How ARPA impacted the evolution of 'wide-area' computer networks

ARPA was created in 1958, and by the early 1960's J. C. R. Licklider became the first director of the 'Information Processing Techniques Office': a department within ARPA. The function of the IPTO was to build information systems for the military. Joseph Licklider proposed the creation of a global computer network in 1963: this network would connect individuals, governments and businesses, and was one of the first memorandums to clearly express a system akin to the Internet.

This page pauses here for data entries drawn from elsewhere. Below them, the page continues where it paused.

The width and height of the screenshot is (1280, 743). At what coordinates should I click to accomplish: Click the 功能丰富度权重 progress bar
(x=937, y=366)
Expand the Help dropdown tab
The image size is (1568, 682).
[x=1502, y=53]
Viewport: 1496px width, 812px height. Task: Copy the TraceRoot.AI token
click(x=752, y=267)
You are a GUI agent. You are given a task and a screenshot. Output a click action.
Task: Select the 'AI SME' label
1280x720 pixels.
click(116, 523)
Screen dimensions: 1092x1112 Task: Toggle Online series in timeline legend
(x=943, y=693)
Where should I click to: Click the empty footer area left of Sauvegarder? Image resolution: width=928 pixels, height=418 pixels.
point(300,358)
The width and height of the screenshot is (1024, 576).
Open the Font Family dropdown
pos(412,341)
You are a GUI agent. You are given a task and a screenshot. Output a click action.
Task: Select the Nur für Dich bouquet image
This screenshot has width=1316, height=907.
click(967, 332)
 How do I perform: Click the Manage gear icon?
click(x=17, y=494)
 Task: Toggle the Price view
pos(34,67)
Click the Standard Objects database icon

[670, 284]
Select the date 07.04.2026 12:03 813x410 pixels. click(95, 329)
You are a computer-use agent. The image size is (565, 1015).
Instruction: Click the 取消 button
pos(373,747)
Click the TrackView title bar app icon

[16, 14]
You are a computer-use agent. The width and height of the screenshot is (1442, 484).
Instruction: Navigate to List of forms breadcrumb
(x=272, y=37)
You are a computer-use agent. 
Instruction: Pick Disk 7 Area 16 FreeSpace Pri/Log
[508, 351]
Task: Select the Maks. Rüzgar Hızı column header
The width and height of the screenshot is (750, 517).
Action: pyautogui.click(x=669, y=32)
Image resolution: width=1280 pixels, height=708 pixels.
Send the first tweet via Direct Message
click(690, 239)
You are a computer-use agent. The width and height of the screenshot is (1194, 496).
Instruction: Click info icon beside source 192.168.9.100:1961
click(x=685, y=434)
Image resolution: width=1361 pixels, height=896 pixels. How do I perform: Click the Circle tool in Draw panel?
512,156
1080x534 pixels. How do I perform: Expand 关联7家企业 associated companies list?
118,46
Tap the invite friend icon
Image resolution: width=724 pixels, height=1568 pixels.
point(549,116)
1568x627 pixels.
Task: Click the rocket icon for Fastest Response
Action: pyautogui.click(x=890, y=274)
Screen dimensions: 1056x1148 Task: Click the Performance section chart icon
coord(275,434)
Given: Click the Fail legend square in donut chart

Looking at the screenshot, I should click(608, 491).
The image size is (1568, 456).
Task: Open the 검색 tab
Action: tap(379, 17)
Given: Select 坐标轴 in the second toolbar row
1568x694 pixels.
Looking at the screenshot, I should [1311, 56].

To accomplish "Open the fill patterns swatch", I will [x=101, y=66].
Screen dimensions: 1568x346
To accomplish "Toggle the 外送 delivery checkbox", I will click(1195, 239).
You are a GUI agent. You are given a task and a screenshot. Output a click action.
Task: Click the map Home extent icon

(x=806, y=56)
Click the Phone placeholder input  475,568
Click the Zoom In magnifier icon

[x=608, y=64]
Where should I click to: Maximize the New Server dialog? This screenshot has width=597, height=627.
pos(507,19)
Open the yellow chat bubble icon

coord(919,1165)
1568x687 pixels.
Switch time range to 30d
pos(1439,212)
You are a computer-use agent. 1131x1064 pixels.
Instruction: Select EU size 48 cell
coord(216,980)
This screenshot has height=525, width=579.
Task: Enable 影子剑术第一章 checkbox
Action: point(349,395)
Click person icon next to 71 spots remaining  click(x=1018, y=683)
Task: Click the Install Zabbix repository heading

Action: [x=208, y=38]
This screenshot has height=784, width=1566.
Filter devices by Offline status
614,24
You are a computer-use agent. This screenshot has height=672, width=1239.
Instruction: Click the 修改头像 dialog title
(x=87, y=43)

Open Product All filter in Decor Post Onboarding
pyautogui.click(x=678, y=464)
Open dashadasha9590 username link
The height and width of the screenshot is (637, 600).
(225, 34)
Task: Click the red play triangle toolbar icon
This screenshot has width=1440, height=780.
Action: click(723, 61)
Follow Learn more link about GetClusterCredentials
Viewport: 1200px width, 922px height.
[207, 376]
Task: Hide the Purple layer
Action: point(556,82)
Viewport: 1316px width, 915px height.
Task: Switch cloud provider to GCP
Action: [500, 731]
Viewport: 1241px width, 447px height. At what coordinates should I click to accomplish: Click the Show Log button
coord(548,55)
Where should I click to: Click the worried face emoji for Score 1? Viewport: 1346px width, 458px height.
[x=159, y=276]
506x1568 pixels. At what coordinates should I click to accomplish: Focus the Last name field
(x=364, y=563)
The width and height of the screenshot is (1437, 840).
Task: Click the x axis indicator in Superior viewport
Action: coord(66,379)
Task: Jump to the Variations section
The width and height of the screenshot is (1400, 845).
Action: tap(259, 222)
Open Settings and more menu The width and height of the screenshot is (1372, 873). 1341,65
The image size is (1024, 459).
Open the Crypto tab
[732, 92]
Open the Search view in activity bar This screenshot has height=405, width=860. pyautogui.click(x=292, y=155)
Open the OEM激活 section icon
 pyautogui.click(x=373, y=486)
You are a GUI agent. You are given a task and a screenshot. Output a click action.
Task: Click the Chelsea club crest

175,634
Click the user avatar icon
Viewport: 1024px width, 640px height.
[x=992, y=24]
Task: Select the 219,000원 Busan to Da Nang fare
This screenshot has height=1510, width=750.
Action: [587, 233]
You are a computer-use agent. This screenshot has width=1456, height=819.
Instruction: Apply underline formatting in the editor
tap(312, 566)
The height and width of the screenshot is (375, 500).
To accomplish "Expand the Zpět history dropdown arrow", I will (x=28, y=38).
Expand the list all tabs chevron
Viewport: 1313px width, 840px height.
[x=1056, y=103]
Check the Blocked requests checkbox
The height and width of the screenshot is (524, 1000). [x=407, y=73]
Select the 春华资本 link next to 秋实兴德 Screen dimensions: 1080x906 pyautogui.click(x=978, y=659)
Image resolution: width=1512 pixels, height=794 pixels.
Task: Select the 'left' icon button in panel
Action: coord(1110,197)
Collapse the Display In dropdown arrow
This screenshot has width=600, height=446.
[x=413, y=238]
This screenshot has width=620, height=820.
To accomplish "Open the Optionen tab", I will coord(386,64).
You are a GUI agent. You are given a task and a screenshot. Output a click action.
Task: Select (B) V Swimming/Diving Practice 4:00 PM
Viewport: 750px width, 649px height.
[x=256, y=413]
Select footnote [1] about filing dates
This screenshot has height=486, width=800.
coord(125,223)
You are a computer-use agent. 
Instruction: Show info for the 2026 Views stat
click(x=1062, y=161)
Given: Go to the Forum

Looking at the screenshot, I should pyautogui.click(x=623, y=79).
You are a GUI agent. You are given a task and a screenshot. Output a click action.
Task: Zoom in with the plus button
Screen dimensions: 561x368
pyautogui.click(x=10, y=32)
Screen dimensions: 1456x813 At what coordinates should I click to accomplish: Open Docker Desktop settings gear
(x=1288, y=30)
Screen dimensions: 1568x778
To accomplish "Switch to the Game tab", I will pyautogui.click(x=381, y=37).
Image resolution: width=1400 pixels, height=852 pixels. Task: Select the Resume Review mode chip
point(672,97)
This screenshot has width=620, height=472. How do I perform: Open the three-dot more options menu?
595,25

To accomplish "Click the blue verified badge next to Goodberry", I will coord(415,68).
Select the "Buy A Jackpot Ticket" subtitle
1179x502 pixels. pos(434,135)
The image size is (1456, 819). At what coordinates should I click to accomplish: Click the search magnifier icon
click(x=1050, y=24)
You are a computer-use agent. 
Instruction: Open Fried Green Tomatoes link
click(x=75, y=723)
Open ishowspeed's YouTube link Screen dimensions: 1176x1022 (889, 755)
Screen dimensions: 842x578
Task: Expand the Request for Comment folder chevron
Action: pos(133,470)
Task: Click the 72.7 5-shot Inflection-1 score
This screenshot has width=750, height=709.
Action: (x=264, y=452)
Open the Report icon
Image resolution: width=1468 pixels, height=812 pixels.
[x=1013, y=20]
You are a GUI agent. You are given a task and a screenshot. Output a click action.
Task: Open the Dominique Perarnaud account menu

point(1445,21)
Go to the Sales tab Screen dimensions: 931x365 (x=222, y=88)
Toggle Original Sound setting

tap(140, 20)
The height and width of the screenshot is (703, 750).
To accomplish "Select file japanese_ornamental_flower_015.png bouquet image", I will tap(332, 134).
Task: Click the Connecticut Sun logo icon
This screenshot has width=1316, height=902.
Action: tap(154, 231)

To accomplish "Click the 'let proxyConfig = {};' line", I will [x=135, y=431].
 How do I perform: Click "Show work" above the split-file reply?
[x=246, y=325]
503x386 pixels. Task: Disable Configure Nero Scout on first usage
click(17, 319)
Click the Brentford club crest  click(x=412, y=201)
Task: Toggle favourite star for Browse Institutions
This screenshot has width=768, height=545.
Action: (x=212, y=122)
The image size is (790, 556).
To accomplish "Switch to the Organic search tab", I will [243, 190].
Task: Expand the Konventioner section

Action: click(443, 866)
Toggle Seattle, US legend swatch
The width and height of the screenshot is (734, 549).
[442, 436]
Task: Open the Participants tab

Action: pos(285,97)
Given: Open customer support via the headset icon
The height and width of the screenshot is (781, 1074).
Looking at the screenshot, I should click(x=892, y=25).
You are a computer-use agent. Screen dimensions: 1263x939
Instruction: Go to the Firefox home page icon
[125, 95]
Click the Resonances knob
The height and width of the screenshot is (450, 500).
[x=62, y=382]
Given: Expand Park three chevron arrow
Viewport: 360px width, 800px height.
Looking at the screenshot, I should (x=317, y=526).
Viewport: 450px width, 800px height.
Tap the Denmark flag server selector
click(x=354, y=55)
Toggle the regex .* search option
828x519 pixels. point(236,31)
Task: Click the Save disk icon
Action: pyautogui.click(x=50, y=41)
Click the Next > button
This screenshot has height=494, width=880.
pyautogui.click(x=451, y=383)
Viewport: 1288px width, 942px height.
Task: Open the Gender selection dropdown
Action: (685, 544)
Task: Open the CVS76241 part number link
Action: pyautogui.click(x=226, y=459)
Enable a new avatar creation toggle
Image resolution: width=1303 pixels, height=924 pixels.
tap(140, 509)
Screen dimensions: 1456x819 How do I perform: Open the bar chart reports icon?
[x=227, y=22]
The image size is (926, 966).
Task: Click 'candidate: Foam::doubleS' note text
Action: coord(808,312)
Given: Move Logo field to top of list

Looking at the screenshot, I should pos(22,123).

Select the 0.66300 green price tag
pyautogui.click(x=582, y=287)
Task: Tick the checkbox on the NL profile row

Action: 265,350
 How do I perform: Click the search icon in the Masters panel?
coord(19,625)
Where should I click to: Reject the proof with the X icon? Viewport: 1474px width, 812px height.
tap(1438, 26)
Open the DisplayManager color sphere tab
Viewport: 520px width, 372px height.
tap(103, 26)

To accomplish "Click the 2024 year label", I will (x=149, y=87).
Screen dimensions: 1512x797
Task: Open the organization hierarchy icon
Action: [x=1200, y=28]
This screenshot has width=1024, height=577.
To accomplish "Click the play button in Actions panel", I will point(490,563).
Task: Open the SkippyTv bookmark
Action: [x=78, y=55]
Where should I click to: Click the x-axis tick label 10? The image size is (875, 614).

In 1966, ARPA agreed to fund the creation of a 'wide-area' computer network. It was envisaged that this network would be of military use, and may potentially be capable of surviving a nuclear attack. The idea behind the network: was of a network with no central hub, instead it would be comprised of interconnected autonomous nodes. If one node was destroyed in a military attack, the network and the other nodes would continue to function and communicate. Packet switching was the technology deployed on the network - to transport data between nodes - and in 1969 ARPANET (ARPA computer network) was operational (with four nodes).

ARPA continued to fund the development of ARPANET until 1989: when it was shutdown. The original protocol program of ARPANET - Network Control Program - was 'evolved' by Vint Cerf and Bob Kahn to create TCP/IP. TCP/IP was be applied to ARPANET in 1983. The Internet's core protocols are TCP and IP. Therefore, without the development of ARPANET and the technologies which underpinned ARPANET, the Internet would not exist; and certainly not exist in it's current configuration. The organisations founded to develop ARPANET - Network Working Group and Request for Comments - are still used in the open development process of the Internet (NWG evolved into the IETF).

ARPA / DARPA's involvement in developing ARPANET and the Internet officially ended in 1992; although it had effectively ended in 1973 with the Mansfield Amendment. The Mansfield Amendment dictated that ARPA / DARPA focus primarily on developing technologies with a direct military use. ARPA would focus on developing technologies like the automatic target recognition system, and space propulsion, and not 'basic' science technologies like ARPANET and Douglas Engelbart's NLS computer system. In the early 1990's, the Clinton/Gore administration decided to transition the Internet from being funded and 'controlled' by US governmental agencies - like ARPA / DARPA - to being funded and 'controlled' by commercial networks and nonprofit international organisations (ISOC).